Deze zaak betreft de textielverkoop op markten. Zeven verdachten, onder wie heel wat Indiërs, hun vennootschap en de vzw waarin ze actief waren, stonden terecht voor verschillende misdrijven.

Vier van hen werden vervolgd voor mensenhandel met het oog op economische uitbuiting. De andere misdrijven betroffen onder meer witwaspraktijken, misbruik van vertrouwen en misbruik van vennootschapsgoederen. Er werd hun onder meer ten laste gelegd dat ze verschillende Indiërs in onwettig verblijf, onder wie twee minderjarigen, via hun vennootschap tewerk hebben gesteld op markten.

De rechtbank spreekt de verdachten vrij van de tenlastelegging mensenhandel, (en van verschillende andere tenlasteleggingen, zoals witwassen). Het enige wat volgens de rechtbank vaststond, was dat twee minderjarigen werden opgepakt aan een door de verdachten uitgebaat kraam en dat die ook andere niet-geïdentificeerde jonge Indiërs illegaal hadden tewerkgesteld.
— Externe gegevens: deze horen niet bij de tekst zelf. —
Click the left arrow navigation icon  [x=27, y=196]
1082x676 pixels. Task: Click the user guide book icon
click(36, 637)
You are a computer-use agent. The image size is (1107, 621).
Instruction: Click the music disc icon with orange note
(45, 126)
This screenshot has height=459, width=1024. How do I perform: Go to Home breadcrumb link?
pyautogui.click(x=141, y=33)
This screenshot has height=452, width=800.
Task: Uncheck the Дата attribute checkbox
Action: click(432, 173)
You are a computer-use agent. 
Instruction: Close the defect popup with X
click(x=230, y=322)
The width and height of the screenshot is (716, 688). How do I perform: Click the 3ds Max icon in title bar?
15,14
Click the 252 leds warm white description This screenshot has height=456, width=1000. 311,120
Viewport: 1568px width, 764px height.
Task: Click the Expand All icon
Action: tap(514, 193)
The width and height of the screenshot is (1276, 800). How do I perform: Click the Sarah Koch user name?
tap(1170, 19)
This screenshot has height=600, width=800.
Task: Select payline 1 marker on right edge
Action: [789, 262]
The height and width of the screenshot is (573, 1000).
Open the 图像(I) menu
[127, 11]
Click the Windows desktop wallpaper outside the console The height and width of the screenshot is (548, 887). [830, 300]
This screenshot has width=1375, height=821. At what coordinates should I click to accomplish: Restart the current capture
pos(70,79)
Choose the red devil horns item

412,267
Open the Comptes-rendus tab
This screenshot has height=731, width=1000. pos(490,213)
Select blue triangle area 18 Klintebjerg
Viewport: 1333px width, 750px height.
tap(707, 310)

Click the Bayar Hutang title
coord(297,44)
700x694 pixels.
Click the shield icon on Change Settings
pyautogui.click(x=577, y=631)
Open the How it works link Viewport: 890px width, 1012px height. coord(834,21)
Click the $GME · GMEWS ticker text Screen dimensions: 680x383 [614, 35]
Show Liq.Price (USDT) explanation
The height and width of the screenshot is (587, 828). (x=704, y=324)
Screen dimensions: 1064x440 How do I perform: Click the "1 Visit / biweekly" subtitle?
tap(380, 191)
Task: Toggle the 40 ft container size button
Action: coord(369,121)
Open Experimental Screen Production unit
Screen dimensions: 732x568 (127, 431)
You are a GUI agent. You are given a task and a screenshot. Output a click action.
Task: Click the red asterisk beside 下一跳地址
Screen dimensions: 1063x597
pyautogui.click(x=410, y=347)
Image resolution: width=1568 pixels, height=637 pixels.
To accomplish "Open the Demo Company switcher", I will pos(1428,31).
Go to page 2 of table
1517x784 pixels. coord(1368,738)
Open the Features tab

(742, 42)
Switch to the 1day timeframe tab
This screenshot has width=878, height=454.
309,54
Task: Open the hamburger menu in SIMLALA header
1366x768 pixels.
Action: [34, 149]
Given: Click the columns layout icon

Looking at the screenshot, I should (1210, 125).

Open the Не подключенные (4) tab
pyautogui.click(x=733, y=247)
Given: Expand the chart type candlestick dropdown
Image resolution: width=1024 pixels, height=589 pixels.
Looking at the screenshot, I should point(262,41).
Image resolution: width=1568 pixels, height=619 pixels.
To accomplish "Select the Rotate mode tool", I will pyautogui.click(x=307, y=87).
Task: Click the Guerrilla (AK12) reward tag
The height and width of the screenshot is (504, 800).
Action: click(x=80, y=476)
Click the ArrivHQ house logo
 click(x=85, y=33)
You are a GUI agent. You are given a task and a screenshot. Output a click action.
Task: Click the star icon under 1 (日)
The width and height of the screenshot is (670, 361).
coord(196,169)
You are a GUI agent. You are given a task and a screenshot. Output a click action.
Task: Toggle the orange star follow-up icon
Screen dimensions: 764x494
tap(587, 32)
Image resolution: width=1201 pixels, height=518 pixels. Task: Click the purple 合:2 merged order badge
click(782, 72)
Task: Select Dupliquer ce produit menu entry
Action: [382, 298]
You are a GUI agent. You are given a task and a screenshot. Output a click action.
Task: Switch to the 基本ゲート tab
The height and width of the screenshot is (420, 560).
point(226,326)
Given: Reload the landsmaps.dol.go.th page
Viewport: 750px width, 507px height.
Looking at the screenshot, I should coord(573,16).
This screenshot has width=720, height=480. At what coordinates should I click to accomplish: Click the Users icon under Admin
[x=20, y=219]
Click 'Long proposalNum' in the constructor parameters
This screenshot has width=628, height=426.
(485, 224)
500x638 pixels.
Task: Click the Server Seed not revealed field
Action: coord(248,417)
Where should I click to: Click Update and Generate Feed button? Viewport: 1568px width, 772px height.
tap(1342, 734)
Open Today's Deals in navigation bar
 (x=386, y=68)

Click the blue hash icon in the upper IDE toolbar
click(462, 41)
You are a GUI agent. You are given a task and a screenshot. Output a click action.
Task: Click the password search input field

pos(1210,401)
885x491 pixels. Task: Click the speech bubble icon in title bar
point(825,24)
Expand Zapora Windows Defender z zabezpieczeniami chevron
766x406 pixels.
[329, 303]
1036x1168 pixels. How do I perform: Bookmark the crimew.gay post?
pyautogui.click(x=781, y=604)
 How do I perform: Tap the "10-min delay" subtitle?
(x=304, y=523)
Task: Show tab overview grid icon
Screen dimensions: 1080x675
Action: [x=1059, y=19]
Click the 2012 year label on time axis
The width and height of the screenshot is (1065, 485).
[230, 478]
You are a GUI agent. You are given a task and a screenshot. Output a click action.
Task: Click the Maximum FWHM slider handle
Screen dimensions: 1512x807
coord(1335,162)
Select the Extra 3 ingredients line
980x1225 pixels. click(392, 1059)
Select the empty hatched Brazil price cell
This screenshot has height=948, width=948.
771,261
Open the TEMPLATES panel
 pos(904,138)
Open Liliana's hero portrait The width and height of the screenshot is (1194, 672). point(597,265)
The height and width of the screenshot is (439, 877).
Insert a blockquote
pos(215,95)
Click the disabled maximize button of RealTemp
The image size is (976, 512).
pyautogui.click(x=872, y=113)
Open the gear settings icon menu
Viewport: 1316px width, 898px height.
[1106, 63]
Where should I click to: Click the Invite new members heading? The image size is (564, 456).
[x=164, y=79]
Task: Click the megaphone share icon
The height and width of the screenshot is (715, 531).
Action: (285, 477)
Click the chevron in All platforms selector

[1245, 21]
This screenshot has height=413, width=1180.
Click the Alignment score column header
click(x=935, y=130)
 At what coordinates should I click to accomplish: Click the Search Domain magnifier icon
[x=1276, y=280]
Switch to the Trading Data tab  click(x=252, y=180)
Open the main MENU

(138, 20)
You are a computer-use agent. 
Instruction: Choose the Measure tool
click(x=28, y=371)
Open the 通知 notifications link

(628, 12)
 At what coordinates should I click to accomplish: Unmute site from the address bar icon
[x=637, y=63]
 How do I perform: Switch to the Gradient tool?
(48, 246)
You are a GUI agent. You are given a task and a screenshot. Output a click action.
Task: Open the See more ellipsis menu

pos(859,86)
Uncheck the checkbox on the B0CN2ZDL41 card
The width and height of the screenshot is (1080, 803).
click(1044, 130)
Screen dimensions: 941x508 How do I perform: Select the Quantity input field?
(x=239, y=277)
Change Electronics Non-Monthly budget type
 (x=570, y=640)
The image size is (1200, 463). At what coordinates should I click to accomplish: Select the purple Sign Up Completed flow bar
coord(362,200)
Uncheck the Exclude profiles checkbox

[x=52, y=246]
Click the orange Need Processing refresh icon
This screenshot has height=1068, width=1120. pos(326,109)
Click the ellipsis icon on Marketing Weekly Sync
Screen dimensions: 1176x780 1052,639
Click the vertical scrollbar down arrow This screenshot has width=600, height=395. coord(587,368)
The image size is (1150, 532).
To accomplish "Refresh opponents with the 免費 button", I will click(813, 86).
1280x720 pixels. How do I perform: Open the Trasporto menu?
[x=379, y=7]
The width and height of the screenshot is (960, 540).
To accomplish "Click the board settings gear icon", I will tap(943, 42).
De rechtbank oordeelt dat die materiële gedragingen niet onder de concepten 'rekrutering, vervoer, ...' vallen, een materieel bestanddeel van het misdrijf mensenhandel. Voorts acht de rechtbank het niet bewezen dat de tewerkstelling zich had voorgedaan in omstandigheden die in strijd waren met de menselijke waardigheid. De omstandigheden waarin de jonge geïdentificeerden leefden waren weliswaar onmenselijk, maar het was niet bewezen dat de verdachten daar iets mee te maken hadden.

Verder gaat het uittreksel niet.